• REQUIREMENT
Pull out every line below holding the word "Viewport".

• DATA
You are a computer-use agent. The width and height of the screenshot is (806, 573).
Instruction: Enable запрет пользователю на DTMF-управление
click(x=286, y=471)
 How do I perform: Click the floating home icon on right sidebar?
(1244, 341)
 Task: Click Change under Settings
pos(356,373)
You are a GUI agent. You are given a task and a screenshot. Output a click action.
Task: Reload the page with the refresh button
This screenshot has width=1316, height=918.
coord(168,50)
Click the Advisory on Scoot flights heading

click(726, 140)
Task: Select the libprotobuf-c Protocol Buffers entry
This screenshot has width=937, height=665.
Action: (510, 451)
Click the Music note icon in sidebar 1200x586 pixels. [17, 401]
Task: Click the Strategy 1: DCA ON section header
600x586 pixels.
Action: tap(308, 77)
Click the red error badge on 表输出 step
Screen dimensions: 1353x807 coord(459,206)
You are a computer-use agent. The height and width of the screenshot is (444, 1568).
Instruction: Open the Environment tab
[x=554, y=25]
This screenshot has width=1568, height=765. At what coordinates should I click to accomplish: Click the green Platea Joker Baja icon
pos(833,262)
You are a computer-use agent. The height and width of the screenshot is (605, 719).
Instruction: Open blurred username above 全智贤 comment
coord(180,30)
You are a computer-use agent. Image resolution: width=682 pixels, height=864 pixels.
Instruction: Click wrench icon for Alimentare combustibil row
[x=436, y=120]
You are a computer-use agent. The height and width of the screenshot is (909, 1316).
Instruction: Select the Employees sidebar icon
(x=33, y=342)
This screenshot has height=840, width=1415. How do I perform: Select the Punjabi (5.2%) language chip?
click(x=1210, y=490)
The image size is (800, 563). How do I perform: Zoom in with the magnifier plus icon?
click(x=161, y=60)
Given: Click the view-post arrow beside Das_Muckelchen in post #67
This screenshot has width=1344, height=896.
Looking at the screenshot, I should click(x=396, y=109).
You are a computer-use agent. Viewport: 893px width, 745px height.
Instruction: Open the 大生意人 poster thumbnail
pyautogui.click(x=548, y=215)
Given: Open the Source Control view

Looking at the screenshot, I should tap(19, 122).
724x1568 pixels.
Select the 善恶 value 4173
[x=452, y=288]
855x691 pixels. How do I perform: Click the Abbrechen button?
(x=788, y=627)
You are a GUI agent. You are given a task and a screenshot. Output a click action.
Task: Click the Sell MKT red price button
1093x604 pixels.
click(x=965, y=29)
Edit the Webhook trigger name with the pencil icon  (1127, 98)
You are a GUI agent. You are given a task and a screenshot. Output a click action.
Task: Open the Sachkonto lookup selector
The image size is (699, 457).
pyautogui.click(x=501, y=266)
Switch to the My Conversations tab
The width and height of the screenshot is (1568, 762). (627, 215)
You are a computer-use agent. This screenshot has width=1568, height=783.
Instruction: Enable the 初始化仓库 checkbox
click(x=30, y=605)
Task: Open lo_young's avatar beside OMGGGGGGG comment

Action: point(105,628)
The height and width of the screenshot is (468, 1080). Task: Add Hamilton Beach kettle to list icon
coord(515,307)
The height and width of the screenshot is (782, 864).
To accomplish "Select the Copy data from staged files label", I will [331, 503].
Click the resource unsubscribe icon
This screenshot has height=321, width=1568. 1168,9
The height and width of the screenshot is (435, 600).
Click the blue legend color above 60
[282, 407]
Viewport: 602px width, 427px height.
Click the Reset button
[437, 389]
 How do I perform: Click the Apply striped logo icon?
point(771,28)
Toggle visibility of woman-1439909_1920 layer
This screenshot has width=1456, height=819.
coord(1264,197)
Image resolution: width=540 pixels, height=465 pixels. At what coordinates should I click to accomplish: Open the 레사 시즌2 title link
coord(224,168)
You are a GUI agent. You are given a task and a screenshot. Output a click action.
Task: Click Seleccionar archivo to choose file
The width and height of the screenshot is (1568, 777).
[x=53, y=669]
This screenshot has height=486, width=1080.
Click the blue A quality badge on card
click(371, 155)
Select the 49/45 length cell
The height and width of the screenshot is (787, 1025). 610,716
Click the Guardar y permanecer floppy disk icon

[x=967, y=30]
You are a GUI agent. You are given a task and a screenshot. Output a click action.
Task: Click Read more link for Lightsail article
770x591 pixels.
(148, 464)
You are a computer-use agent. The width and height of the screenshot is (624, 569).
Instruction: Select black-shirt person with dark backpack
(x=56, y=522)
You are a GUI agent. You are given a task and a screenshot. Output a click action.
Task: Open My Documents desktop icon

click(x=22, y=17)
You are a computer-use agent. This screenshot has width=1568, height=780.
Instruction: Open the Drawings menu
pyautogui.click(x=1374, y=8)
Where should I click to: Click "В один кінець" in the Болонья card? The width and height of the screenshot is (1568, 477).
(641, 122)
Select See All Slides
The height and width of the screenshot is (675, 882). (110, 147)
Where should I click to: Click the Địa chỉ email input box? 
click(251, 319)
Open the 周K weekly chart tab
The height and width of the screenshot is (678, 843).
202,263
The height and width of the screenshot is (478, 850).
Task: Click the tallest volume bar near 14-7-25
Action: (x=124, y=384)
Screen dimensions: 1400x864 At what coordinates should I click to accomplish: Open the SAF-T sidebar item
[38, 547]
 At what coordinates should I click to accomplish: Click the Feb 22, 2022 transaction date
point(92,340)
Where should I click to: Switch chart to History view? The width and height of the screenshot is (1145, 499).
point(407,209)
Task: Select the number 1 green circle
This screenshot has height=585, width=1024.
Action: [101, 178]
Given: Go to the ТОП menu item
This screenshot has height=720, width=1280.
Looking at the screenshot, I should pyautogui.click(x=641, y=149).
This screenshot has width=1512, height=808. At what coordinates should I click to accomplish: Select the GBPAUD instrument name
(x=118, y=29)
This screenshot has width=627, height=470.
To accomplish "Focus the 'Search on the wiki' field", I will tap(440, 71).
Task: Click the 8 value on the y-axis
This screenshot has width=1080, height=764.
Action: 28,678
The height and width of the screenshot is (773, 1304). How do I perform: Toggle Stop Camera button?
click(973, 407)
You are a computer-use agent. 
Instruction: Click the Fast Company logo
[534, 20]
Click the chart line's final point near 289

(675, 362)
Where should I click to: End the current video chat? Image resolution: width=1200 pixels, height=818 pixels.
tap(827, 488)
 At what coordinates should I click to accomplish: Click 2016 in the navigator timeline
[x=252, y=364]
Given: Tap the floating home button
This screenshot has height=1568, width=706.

• RESPONSE TO THIS TASK
You are a computer-use agent. Viewport: 893px width, 745px height.
Viewport: 602px width, 427px height.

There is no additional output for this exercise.